Where does the string "icon" appear in the records? Copy every line that contains it.
++++++++++++++++++++
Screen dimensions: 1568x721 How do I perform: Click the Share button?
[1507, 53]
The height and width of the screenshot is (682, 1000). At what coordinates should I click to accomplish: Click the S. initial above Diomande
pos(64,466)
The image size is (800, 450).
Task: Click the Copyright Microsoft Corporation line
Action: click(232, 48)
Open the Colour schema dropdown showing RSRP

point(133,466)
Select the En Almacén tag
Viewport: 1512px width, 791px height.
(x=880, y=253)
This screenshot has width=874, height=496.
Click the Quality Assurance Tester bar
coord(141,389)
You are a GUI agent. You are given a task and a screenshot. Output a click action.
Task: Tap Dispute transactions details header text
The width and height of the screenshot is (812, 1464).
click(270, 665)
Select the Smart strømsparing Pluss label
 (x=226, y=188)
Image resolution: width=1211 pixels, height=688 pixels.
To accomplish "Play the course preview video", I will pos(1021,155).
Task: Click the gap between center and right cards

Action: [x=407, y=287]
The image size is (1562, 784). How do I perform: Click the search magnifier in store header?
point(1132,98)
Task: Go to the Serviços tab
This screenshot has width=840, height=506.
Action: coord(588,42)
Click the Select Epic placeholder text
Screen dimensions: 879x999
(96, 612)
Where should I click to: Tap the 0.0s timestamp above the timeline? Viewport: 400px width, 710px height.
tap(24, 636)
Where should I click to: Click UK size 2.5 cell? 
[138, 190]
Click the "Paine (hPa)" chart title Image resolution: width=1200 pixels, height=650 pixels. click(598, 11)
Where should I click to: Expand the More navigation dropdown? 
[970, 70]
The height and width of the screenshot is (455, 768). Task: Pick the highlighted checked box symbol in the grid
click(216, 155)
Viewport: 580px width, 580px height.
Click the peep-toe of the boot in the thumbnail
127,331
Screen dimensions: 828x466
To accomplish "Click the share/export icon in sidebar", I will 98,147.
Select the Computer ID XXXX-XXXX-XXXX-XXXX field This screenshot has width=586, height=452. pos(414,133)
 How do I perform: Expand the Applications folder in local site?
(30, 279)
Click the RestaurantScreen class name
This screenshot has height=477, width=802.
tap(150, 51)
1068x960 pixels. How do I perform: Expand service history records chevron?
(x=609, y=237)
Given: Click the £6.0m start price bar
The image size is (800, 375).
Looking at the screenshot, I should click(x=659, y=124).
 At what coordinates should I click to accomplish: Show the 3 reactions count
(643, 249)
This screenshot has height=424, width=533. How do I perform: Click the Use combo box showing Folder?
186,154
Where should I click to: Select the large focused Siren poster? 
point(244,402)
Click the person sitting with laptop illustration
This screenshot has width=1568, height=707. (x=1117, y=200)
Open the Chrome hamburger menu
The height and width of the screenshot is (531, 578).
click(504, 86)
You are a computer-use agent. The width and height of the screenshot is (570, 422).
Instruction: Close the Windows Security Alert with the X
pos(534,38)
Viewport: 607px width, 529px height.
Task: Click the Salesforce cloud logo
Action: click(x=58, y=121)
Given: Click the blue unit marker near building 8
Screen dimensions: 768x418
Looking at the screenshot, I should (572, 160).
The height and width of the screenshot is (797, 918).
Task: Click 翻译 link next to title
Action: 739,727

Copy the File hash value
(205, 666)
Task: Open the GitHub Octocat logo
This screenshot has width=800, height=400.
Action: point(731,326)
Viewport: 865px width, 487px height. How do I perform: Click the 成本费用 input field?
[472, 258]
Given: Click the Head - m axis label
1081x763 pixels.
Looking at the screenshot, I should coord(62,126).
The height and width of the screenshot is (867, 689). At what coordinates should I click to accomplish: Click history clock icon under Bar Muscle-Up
++++++++++++++++++++
Output:
To accomplish "Click the share/export icon in sidebar", I will 98,147.
The height and width of the screenshot is (867, 689). At what coordinates should I click to accomplish: Click history clock icon under Bar Muscle-Up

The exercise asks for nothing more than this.